Here, at an event organised by Amnesty Australia, he gives a short history of human rights, from the Magna Carta to the present.
Geoffrey Robertson is an Australian-born QC and world-renowned human rights lawyer. He has been counsel in several landmark cases in Britain and Europe including defending Salman Rushdie, and the Oz Magazine trial, representing Tasmanian aborigines in their case against the Natural History Museum to prevent the Museum from experimenting on the remains of their ancestors, and arguing the Court of Appeal case which first defined "terrorism" for the purpose of British law.
Robertson has served part-time as an United Nations appeal judge at its war crimes court in Sierra Leone.

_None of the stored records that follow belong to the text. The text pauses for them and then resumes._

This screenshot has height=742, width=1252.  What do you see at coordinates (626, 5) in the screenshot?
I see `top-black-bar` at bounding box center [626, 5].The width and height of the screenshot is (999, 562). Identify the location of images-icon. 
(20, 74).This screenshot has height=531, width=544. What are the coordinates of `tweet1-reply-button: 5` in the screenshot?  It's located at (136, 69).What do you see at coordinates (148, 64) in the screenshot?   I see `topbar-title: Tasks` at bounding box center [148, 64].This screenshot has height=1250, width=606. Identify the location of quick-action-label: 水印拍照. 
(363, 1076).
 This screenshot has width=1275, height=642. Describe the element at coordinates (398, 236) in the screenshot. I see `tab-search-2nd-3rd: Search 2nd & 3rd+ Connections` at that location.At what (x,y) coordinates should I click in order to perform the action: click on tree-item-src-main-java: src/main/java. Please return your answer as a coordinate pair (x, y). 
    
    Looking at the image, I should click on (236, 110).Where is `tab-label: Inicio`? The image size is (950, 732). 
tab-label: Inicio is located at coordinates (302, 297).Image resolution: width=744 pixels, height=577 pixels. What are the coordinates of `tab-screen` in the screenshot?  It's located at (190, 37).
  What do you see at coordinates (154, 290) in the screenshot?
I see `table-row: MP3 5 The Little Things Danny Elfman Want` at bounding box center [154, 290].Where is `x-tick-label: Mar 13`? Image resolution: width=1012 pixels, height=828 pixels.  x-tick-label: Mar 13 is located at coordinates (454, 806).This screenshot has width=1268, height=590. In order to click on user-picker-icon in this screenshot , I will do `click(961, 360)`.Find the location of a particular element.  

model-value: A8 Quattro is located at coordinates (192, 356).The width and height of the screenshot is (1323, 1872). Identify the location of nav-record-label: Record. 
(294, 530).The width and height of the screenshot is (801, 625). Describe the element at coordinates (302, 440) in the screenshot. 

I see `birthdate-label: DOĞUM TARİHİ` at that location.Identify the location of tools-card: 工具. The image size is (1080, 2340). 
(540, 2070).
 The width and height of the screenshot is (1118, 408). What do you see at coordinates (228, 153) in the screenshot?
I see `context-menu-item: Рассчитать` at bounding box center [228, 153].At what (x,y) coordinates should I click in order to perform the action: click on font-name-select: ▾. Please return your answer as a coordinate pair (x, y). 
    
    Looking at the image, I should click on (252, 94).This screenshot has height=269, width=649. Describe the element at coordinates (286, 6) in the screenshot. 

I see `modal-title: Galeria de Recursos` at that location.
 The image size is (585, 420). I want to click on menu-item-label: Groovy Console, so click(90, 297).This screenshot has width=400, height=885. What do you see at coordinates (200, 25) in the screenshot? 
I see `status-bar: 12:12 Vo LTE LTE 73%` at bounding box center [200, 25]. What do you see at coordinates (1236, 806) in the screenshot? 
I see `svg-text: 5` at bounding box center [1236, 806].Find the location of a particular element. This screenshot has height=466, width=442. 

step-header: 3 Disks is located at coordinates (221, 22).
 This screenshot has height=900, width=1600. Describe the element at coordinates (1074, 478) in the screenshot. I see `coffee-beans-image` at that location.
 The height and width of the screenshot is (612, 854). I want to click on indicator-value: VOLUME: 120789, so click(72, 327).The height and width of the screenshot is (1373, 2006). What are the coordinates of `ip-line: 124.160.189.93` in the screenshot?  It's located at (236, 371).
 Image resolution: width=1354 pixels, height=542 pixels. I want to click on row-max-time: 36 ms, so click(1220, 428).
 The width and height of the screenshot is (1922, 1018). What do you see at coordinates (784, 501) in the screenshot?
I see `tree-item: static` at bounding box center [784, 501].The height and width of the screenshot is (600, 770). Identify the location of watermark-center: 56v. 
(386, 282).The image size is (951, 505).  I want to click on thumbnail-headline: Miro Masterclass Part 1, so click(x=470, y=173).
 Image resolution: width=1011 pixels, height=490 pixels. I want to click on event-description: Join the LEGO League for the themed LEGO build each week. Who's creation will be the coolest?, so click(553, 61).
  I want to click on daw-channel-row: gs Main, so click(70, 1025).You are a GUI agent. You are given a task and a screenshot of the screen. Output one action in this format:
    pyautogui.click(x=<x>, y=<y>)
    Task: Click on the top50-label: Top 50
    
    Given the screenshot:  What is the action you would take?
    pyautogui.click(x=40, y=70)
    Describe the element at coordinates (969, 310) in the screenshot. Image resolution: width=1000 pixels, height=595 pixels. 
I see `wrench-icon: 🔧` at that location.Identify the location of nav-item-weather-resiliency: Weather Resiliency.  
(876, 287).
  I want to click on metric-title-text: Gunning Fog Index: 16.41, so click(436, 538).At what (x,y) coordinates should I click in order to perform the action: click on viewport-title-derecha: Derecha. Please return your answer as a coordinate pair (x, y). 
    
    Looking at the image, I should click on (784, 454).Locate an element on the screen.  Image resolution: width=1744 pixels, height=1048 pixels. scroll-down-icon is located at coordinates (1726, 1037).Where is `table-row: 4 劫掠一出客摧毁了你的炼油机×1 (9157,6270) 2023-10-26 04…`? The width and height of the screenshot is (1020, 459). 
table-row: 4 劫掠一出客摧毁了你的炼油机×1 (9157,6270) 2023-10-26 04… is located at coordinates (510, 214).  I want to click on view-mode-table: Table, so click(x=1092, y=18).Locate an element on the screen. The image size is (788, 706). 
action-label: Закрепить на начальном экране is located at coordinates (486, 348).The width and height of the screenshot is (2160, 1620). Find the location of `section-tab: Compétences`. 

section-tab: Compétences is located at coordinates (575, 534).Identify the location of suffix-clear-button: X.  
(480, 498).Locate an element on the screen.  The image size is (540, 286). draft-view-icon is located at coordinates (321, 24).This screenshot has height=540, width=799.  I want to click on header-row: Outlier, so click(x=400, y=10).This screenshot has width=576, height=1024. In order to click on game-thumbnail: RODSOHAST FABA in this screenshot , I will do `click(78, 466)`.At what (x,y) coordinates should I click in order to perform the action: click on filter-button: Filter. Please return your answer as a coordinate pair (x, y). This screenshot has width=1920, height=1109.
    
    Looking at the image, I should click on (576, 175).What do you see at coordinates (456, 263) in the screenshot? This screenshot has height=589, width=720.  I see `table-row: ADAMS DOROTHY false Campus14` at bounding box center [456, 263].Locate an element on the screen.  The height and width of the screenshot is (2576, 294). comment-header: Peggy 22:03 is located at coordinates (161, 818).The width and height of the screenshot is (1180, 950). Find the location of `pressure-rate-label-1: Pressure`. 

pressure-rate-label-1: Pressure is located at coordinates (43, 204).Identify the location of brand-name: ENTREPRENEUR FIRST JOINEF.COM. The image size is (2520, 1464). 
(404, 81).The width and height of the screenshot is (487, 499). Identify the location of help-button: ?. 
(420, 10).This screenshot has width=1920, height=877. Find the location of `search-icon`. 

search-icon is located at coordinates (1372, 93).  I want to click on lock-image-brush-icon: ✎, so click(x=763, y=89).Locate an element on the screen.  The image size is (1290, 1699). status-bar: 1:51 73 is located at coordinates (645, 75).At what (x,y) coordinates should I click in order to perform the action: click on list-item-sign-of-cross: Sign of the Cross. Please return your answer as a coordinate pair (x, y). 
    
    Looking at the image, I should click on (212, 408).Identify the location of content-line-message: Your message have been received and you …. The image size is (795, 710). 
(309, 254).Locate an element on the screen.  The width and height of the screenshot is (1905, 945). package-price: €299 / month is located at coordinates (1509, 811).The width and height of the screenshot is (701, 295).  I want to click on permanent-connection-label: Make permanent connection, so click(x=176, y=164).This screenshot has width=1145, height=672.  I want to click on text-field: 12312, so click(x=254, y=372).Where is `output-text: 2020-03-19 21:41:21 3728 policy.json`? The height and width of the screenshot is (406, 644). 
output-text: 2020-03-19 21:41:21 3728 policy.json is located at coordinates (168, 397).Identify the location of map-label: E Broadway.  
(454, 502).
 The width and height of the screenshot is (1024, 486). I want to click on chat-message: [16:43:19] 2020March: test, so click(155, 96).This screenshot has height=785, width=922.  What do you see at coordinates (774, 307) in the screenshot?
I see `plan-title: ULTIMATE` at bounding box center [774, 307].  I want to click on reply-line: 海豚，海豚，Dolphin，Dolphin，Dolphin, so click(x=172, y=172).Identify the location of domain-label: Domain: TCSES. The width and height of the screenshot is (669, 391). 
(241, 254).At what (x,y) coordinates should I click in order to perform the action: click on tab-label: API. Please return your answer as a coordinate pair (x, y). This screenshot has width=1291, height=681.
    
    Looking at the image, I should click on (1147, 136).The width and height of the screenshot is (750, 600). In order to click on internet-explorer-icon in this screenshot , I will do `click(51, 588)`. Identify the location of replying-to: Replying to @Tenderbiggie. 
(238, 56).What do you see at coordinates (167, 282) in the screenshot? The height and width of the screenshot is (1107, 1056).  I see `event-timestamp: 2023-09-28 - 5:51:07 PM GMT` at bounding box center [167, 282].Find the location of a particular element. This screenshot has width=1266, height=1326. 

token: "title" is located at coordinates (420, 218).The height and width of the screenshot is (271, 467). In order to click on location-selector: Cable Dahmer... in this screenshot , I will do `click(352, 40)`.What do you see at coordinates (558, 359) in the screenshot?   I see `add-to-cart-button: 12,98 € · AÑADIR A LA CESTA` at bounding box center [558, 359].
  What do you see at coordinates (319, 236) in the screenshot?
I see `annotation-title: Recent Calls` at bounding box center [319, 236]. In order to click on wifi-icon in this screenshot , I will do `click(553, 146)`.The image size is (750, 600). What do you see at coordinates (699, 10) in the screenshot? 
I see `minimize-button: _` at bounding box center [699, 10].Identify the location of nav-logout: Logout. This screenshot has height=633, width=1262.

In 2008 The United Nations Secretary General appointed him as one of three distinguished jurist members to the UN's Internal Justice Council.
Robertson has published a number of books including The Statute of Liberty: How to Give Australians Back Their Rights, Crimes Against Humanity: The Struggle For Global Justice, The Tyrannicide Brief and The Justice Game. He is visiting Professor in Human Rights at Queen Mary College, University of London. He is also the host of television show Hypotheticals.